练习题:
**1.** 请列出选文"期望分裂出的日志"部分中每条日志所含的全部字段名。
**2.** 请写出选文中 user2 登录日期为"2019-10-11 0:0:0"的那条记录的 login_ip 值。

选文:
              },
              {
                "date": "2019-10-10 1:0:0",
                "login_ip": "1.1.1.1"
              },
          {
          ...更多登录信息...
          }
            ]
        },
        {
            "name": "user2",
            "login_historis": [
              {
                "date": "2019-10-11 0:0:0",
                "login_ip": "1.1.1.2"
              },
              {
                "date": "2019-10-11 1:0:0",
                "login_ip": "1.1.1.3"
              },
          {
          ...更多登录信息...
          }     
            ]
        },
      {
        ....更多user....
      }
      ]
    }
  • 期望分裂出的日志
    __source__:  1.2.3.4
    name:  user1
    date:  2019-10-11 1:0:0
    login_ip:  1.1.1.1
    
    __source__: 1.2.3.4
    name:  user1
    date:  2019-10-11 0:0:0
    login_ip:  1.1.1.1
    
    __source__:  1.2.3.4
    name:  user2
    date:  2019-10-11 0:0:0
    login_ip:  1.1.1.2
    
    __source__: 1.2.3.4
    name:  user2
    date:  2019-10-11 1:0:0
    login_ip:  1.1.1.3  
    
    ....更多日志....

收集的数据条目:
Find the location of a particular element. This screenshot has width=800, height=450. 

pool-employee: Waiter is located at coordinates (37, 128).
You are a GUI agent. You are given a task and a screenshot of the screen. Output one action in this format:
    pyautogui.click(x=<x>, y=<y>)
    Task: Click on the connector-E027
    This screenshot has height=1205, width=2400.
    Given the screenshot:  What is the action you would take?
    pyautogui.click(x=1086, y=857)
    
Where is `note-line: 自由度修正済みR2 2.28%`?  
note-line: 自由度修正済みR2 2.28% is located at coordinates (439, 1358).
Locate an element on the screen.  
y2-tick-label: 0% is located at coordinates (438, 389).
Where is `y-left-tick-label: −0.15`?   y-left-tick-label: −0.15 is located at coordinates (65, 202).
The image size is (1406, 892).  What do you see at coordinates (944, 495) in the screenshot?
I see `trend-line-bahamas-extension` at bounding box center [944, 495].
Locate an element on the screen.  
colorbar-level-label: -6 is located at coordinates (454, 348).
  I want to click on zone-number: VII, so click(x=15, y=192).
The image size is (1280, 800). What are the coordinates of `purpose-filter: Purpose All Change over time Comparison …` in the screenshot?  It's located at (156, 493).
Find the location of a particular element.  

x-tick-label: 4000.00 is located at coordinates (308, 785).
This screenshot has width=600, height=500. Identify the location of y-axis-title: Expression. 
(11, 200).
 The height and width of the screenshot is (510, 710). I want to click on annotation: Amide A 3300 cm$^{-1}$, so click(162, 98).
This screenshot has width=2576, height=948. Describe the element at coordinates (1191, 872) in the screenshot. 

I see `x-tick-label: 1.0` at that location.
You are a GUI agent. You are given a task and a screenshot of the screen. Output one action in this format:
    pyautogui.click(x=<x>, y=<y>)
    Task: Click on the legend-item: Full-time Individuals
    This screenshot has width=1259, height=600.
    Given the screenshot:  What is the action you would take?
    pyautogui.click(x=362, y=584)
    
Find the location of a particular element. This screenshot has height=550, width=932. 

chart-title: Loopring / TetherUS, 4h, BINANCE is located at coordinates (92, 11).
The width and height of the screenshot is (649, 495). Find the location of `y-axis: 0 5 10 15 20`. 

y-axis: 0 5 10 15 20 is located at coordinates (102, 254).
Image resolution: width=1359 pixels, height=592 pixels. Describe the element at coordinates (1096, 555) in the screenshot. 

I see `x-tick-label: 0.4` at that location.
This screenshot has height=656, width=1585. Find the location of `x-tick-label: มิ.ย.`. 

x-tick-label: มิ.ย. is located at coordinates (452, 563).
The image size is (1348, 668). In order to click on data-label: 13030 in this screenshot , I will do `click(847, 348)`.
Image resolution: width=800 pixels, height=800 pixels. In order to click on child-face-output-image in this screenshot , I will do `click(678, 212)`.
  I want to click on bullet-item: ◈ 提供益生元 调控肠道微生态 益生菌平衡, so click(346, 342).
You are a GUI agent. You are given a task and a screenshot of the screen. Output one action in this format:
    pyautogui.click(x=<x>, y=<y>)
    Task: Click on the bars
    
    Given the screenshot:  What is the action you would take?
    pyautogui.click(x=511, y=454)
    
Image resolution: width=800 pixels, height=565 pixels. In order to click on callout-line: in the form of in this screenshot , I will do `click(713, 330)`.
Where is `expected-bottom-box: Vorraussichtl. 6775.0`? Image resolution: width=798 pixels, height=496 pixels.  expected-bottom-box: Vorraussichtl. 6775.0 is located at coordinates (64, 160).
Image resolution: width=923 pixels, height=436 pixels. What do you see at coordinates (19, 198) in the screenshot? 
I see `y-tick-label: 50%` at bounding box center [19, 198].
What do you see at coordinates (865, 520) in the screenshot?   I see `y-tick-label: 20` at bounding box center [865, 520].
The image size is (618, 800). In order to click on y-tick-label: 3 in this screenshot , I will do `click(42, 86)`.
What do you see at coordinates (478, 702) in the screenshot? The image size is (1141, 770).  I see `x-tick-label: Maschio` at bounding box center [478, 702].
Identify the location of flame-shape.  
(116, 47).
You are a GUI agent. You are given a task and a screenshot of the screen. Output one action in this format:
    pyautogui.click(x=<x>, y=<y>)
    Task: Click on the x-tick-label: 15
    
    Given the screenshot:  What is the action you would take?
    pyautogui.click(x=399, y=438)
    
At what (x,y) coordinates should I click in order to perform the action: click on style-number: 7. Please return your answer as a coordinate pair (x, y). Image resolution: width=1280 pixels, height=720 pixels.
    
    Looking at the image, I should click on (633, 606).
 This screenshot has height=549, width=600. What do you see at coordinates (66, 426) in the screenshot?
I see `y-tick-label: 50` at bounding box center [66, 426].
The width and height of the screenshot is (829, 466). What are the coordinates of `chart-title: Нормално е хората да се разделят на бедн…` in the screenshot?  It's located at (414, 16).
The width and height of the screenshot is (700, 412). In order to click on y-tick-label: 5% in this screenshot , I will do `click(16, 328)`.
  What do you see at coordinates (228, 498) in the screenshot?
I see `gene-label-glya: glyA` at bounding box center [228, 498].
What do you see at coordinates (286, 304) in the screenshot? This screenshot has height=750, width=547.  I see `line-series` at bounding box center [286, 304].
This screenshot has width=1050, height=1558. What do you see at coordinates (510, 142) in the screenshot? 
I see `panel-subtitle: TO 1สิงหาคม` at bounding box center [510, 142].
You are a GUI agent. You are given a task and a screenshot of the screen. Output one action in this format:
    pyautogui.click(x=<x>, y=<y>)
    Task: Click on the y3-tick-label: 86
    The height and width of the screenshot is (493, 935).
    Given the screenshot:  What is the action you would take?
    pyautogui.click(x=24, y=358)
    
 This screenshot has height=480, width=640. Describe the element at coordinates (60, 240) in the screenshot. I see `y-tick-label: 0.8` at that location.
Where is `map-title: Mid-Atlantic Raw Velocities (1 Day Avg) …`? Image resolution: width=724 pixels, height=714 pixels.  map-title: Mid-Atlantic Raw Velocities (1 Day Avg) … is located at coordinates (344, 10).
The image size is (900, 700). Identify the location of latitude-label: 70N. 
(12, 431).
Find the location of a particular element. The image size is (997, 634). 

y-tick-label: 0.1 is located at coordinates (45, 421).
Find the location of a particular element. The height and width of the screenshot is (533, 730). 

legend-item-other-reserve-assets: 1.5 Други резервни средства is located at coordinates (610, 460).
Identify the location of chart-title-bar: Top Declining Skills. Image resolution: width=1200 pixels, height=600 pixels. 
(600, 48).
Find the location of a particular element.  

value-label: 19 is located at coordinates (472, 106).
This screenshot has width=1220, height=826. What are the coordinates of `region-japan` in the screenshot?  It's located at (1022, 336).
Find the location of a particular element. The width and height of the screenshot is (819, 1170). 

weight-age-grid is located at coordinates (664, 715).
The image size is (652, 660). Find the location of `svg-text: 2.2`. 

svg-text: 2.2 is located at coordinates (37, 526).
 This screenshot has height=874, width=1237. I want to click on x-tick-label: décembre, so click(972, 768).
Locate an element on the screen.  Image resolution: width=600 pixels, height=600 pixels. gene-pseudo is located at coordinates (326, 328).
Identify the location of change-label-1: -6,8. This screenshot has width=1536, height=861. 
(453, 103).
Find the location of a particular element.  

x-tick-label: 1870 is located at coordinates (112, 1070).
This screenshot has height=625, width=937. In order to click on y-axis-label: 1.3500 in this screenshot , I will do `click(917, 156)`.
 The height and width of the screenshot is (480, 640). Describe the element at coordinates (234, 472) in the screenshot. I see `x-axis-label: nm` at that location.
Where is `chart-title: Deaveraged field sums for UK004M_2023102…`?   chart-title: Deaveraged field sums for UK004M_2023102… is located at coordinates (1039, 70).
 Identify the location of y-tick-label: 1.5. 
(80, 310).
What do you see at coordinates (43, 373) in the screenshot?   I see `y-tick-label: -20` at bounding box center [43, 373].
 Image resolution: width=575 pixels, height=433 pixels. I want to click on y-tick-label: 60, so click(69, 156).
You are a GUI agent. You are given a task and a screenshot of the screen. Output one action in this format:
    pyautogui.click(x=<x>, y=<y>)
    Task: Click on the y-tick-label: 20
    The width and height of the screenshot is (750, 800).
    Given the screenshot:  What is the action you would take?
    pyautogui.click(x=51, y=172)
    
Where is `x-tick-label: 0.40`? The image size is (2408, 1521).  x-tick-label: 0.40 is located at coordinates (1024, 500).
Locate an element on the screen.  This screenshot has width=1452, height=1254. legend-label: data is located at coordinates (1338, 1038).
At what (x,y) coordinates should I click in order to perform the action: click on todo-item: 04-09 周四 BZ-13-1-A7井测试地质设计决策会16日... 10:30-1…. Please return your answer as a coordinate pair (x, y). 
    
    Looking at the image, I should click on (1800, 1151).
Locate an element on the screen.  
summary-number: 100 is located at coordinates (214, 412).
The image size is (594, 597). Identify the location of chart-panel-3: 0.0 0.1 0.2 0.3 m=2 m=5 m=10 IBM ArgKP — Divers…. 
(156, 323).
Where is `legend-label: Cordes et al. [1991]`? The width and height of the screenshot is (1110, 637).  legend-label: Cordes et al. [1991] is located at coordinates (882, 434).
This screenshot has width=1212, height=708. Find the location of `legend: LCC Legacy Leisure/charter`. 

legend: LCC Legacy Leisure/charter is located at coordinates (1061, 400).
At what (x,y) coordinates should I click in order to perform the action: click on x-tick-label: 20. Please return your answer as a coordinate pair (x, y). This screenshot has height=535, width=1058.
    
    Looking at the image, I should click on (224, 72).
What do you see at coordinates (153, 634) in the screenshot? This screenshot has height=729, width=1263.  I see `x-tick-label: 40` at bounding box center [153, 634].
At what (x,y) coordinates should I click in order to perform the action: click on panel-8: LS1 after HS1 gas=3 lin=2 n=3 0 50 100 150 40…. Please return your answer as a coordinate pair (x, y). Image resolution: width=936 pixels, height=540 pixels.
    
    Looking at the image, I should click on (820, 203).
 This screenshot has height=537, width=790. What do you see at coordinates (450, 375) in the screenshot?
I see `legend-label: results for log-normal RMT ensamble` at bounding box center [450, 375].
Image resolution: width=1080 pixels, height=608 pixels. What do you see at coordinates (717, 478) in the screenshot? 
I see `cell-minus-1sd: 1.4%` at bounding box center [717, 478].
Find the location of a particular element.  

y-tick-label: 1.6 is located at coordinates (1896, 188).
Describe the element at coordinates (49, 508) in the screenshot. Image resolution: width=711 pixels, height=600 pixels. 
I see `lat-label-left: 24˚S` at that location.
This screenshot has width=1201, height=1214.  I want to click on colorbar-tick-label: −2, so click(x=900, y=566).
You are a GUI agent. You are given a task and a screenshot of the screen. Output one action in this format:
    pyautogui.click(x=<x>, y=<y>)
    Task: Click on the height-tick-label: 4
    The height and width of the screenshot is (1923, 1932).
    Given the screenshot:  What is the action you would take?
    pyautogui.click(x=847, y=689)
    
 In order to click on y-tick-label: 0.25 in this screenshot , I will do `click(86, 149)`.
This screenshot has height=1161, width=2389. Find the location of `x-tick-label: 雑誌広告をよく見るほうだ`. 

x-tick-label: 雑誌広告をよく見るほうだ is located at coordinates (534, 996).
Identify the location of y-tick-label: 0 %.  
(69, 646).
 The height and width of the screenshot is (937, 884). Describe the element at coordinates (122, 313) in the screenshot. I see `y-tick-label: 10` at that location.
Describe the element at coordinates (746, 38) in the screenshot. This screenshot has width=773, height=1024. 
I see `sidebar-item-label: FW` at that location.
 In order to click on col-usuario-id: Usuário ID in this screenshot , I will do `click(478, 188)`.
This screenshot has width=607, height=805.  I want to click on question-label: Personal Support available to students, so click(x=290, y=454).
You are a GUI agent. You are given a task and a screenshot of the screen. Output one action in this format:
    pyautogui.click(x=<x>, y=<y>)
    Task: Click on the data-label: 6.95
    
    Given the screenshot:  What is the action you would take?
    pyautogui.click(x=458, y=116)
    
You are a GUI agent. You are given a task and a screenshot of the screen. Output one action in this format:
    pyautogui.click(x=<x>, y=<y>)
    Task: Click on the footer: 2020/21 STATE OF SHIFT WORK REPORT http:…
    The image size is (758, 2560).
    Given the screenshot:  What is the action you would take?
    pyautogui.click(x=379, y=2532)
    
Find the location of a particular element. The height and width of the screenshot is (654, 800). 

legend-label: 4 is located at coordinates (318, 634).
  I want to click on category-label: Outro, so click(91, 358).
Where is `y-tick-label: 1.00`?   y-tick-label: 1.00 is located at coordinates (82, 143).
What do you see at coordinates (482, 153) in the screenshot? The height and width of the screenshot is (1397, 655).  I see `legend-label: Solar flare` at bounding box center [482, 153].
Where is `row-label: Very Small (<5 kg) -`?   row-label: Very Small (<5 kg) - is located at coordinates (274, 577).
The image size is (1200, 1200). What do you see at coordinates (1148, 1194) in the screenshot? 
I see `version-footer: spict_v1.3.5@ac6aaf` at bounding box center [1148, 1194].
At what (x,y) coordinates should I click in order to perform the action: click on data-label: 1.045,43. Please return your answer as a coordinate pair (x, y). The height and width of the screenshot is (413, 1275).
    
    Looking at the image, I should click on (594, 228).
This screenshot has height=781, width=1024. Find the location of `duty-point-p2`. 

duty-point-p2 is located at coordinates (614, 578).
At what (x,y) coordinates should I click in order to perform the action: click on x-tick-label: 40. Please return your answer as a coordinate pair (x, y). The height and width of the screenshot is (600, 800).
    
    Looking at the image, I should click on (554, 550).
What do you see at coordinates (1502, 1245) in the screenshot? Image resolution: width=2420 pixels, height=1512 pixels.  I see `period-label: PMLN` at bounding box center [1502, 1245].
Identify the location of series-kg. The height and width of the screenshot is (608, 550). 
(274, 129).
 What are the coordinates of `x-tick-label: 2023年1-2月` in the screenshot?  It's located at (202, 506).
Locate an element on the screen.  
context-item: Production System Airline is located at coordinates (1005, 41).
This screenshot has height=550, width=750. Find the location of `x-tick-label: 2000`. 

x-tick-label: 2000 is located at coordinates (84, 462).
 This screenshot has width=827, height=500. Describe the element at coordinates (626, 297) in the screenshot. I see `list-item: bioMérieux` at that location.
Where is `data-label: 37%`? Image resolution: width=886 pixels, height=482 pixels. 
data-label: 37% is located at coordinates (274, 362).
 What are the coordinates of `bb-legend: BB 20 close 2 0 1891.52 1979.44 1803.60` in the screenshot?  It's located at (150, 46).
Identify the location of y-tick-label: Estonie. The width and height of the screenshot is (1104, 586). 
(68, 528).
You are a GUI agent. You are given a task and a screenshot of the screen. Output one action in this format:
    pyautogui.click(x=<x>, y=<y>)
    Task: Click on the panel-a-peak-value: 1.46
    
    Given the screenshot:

参考答案:
**1.** __source__、name、date、login_ip

**2.** 1.1.1.2